A block of data

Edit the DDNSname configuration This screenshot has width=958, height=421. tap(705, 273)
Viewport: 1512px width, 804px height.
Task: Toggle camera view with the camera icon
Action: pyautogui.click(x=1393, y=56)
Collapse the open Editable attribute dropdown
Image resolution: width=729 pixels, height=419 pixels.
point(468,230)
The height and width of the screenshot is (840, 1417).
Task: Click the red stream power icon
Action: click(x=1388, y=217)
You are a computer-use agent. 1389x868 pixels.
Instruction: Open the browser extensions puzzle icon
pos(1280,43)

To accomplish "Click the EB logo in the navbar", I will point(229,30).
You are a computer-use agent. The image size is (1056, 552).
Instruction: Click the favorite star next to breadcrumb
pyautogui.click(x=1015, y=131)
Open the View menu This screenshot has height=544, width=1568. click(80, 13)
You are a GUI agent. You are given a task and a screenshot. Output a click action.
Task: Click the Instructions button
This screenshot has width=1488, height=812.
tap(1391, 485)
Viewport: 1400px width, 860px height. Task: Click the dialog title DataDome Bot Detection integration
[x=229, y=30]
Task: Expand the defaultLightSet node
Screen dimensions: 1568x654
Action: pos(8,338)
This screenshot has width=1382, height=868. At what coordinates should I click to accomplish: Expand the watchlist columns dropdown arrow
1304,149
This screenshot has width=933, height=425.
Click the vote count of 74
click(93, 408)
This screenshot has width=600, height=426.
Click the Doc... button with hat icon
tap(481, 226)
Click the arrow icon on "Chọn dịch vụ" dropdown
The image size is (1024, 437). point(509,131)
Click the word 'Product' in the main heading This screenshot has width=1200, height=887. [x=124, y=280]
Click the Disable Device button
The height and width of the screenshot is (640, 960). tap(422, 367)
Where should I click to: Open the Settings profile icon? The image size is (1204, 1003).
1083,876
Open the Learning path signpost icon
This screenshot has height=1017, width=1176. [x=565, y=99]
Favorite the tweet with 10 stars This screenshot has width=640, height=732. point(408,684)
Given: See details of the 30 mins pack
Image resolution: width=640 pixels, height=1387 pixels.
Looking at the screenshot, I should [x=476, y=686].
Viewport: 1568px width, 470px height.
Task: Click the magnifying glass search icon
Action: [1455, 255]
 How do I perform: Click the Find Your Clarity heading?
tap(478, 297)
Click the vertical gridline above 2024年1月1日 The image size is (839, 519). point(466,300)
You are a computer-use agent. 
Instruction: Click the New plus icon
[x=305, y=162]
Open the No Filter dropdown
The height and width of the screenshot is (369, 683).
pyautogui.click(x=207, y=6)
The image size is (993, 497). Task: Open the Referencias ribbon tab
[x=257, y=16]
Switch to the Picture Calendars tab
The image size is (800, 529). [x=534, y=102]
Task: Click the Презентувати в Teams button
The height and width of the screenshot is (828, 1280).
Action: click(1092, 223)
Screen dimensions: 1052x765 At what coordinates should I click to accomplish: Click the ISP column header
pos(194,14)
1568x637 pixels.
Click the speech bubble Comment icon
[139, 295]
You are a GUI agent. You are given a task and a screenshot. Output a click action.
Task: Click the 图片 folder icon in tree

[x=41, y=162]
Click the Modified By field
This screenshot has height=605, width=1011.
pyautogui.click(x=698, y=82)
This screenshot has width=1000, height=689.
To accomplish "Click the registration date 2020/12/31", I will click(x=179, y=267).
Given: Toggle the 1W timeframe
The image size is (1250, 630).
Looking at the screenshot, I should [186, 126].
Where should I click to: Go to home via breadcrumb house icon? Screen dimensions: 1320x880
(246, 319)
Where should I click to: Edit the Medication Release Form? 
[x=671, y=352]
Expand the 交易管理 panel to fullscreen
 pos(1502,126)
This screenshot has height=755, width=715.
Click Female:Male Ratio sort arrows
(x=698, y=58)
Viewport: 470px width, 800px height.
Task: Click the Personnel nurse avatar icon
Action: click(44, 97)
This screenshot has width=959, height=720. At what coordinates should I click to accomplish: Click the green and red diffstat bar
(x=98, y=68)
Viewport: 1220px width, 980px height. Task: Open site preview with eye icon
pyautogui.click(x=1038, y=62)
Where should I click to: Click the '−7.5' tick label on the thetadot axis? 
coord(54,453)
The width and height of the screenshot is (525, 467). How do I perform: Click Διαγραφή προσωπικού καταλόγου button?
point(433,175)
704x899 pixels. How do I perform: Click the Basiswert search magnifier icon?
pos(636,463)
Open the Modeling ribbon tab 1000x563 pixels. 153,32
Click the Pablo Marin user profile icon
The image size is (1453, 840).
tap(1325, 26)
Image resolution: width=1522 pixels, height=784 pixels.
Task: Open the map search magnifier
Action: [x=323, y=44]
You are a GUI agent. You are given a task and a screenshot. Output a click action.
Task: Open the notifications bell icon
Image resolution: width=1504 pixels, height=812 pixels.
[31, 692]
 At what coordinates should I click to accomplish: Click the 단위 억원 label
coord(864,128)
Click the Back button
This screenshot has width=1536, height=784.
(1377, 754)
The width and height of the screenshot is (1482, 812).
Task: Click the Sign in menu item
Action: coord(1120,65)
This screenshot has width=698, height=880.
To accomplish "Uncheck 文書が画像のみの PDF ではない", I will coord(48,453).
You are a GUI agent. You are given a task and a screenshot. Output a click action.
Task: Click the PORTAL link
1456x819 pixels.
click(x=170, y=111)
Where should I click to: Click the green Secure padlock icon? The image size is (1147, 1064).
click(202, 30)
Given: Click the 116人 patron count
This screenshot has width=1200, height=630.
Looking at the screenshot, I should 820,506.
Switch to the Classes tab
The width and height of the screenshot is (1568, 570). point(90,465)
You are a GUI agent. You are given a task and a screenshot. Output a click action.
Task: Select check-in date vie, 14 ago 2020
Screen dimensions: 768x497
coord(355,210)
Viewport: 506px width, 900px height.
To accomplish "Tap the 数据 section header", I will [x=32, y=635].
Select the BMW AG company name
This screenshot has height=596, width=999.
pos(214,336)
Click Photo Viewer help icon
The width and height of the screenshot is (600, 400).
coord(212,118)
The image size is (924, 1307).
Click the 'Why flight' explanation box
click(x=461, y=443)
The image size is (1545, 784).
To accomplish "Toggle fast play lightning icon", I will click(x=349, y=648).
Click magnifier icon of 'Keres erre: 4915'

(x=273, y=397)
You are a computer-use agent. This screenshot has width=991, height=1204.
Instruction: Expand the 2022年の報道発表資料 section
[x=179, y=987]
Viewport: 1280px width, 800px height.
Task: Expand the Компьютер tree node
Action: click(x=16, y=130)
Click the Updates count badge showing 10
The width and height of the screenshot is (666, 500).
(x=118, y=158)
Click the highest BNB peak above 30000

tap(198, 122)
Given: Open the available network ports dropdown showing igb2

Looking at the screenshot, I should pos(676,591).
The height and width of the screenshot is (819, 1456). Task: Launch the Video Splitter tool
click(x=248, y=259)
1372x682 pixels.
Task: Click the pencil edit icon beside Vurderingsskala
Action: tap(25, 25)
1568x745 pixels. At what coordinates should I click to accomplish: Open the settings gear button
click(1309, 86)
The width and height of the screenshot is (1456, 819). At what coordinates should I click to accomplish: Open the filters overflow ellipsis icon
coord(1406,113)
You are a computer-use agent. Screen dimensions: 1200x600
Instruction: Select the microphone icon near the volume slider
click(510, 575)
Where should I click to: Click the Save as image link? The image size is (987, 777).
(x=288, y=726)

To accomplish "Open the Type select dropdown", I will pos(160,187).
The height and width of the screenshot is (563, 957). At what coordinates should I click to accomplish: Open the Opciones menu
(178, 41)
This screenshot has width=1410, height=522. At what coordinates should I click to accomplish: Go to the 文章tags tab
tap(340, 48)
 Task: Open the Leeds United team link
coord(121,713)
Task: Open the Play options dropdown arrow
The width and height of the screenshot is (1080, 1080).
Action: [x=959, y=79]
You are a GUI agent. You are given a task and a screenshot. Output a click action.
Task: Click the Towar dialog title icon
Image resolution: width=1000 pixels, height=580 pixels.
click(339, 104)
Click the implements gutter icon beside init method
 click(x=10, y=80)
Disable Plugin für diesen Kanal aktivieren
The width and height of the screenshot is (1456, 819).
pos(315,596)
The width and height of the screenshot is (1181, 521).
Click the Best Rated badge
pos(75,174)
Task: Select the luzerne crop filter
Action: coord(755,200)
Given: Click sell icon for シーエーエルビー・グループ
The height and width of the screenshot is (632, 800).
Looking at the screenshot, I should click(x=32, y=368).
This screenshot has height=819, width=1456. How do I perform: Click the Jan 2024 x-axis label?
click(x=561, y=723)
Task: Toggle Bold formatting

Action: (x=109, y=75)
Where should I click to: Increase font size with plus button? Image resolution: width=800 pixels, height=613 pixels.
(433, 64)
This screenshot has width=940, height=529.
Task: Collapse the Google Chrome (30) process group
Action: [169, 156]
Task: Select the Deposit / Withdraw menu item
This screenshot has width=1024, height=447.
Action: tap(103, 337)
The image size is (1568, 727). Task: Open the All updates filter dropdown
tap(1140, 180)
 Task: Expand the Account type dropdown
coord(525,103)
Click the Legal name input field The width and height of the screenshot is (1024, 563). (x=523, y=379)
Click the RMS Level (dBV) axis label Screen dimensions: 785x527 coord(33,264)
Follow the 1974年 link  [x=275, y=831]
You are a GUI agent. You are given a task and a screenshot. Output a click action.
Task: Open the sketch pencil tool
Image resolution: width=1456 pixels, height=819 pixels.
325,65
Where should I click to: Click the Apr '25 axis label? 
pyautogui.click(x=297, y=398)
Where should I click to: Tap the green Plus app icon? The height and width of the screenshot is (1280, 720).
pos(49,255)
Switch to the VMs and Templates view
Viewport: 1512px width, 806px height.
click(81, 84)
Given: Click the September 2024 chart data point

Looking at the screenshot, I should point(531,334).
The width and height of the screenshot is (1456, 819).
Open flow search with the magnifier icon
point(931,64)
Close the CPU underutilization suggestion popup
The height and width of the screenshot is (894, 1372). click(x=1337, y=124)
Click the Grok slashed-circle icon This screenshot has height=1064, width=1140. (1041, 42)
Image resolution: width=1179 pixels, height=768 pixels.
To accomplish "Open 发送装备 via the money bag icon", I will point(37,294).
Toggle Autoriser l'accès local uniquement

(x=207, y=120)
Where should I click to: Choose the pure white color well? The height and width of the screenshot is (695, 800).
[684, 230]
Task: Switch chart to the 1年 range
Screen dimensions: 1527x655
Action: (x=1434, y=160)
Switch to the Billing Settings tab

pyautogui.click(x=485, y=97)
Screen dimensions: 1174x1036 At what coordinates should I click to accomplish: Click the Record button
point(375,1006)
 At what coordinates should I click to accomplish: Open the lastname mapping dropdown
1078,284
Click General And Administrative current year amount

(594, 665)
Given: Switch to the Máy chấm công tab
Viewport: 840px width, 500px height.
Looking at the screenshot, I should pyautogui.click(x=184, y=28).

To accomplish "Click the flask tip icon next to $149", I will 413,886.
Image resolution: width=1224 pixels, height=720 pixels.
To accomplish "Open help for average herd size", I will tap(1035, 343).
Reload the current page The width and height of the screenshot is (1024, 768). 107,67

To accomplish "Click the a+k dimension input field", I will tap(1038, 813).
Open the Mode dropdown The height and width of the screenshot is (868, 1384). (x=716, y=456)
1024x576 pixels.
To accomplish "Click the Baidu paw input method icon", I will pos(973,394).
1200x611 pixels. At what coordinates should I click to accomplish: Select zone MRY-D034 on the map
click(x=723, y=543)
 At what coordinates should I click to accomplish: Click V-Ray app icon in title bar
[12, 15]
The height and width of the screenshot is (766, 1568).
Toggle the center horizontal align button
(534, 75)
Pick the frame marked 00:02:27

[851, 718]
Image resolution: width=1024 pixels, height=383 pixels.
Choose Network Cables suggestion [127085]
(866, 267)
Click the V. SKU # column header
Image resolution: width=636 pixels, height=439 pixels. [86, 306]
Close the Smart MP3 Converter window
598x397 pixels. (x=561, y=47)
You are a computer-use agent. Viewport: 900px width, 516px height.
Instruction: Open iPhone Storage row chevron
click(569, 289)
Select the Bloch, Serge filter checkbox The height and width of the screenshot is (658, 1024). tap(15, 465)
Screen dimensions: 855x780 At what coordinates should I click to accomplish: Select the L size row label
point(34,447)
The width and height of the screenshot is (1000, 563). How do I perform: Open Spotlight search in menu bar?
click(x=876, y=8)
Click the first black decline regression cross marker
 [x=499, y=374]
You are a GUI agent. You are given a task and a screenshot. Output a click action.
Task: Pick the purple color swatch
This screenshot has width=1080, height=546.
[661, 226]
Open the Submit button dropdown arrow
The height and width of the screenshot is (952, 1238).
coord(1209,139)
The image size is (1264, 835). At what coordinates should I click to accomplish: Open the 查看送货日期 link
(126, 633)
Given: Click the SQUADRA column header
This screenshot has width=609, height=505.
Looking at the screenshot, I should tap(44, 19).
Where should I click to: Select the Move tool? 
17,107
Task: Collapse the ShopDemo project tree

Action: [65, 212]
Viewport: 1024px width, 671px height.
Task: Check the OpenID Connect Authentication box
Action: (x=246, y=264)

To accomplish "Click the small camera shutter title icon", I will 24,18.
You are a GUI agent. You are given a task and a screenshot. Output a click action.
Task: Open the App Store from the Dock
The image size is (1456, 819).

**What to produce:** Copy the items exactly as they appear, from the very start through the line that contains "I will point(229,30).", including that line.

**Task response:**
Edit the DDNSname configuration This screenshot has width=958, height=421. tap(705, 273)
Viewport: 1512px width, 804px height.
Task: Toggle camera view with the camera icon
Action: pyautogui.click(x=1393, y=56)
Collapse the open Editable attribute dropdown
Image resolution: width=729 pixels, height=419 pixels.
point(468,230)
The height and width of the screenshot is (840, 1417).
Task: Click the red stream power icon
Action: click(x=1388, y=217)
You are a computer-use agent. 1389x868 pixels.
Instruction: Open the browser extensions puzzle icon
pos(1280,43)

To accomplish "Click the EB logo in the navbar", I will point(229,30).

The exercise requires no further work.